- **WORK ORDER**:
According to the glossary, when did Amazon release the Echo smart speaker?

- **TEXT SEGMENT**:
──────
Classification: A supervised learning algorithm technique for machine learning. In classification, data is categorized into predefined classes. For example, an email can either be ‘spam’ or ‘not spam’.

Clustering: Clustering is a machine learning technique that assigns examples to clusters. It’s a method of unsupervised learning. Common use cases include visualization, segmentation, and search.

Cortana: Microsoft’s voice assistant, launched in the United States in April 2014. Competitors include Alexa and Google Assistant.

D

Deep learning: Deep learning (also known as deep structured learning or hierarchical learning) is part of a broader family of machine learning methods based on artificial neural networks. Learning can be supervised, semi-supervised or unsupervised. Deep learning simulates the workings of the human brain.

Deep Neural Network (DNN): A deep neural network is a neural network with a certain level of complexity, a neural network with more than two layers. Deep neural networks use sophisticated mathematical modeling to process data in complex ways. The DNN finds the correct mathematical manipulation to turn the input into the output, whether it be a linear relationship or a non-linear relationship. (See ANN)

Dictation software: A computer application that transcribes each word the users say into text. See ASR or Speech-to-text.

Directed Dialog A directed dialogue system presents users with a range of options and prompts them to pick one. For example, the system asks “Where do you want to fly?” and waits for user prompt that should include a city name and nothing else. See mixed-initiative dialog.

Discovery (skill discovery): The process of discovering and learning what a certain system can do. Discovery in voice is a non-trivial problem since unlike in traditional apps, the user can’t click through and browse different menus and dialogs.

Disfluency: Utterances such as “a-ha,” “hmm,”, “oh” etc. that are used when hesitating or when claiming retention of a speaking dialog turn.

E

Earcon: An earcon is a brief, distinctive sound that represents a specific event or conveys other information. It’s analogous to an icon in traditional user interfaces.

Echo (The Amazon Echo): An entry-level smart speaker released by Amazon in November 2014. Later it has come to represent the family of Amazon smart speakers (eg. Echo Dot, Echo Tap, Echo Look and Echo Show)

Echo Cancellation: A technique that filters out audio coming out of a device while processing incoming audio for speech recognition into that same device. By being “aware” of the audio signal that it is generating, a system processing an audio signal that includes that signal along with, say, spoken audio from a user, would then be able to process more accurately the signal coming from the user.

End-pointing: The recognition of the start and the end of a speaker’s utterance for the purpose of ASR processing.

Entity: An entity modifies an intent (see Intent). For example, if a user says “Book me a flight to Boston”, the entities are “flight” and “Boston”. Entities are sometimes referred to as slots.

F

False Accept (false positive): An instance where the model mistakenly accepted a sample as a valid response.

False Reject (false negative): An instance where the model mistakenly rejected a sample as an invalid response.

Far-Field Speech Recognition: Speech recognition technology processes speech from a distance (usually 10 feet away or more). Smart speakers are typically powered by Far-Field Speech Recognition. If speech recognition is performed on a hand-held, mobile device (eg. Siri or Google Assistant), it is called Near Field Speech Recognition. The difference between these is the ambient noise.
──────
- **DATASET EXTRACT**:
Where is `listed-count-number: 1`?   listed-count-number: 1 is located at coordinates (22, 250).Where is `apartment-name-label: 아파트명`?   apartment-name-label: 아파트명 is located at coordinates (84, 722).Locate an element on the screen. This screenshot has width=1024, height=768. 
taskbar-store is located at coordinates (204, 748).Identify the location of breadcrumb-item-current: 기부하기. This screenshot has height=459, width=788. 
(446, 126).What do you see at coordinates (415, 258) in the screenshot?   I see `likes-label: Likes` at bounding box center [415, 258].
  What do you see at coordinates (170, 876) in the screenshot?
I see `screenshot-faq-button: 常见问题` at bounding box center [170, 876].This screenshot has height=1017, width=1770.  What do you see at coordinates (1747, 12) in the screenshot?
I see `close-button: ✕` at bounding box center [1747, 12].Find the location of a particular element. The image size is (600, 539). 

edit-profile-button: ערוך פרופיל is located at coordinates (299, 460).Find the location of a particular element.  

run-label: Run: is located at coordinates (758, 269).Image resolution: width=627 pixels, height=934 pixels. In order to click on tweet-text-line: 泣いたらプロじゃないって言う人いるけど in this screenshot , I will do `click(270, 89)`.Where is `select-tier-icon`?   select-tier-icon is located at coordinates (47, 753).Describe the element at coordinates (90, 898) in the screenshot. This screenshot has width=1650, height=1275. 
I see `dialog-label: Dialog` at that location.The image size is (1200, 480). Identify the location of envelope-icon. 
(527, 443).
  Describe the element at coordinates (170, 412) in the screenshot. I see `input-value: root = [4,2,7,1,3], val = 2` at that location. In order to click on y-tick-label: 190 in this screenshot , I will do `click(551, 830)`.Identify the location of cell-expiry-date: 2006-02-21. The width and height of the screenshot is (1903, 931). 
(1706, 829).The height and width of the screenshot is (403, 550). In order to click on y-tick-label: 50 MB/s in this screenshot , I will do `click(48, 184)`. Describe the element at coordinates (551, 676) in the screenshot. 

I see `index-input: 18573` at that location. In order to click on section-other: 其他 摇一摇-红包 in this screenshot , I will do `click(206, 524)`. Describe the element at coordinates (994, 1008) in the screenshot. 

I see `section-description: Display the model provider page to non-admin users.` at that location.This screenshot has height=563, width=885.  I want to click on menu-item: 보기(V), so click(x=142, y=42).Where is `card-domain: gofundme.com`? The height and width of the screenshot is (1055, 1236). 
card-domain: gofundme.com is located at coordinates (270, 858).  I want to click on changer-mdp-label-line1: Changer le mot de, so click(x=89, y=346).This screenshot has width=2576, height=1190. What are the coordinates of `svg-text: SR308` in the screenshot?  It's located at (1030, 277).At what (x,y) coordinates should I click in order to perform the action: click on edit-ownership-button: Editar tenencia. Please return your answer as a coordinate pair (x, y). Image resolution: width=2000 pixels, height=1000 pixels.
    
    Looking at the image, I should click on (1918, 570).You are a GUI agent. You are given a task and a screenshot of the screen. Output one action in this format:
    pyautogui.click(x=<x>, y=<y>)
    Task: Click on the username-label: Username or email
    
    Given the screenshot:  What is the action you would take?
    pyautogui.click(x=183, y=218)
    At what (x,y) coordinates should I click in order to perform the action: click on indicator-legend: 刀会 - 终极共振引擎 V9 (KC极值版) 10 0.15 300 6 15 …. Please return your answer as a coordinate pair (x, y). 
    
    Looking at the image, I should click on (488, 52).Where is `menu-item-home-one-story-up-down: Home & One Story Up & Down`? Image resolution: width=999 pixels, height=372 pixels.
──────
- **ANSWER FOR THIS EXERCISE**:
In November 2014.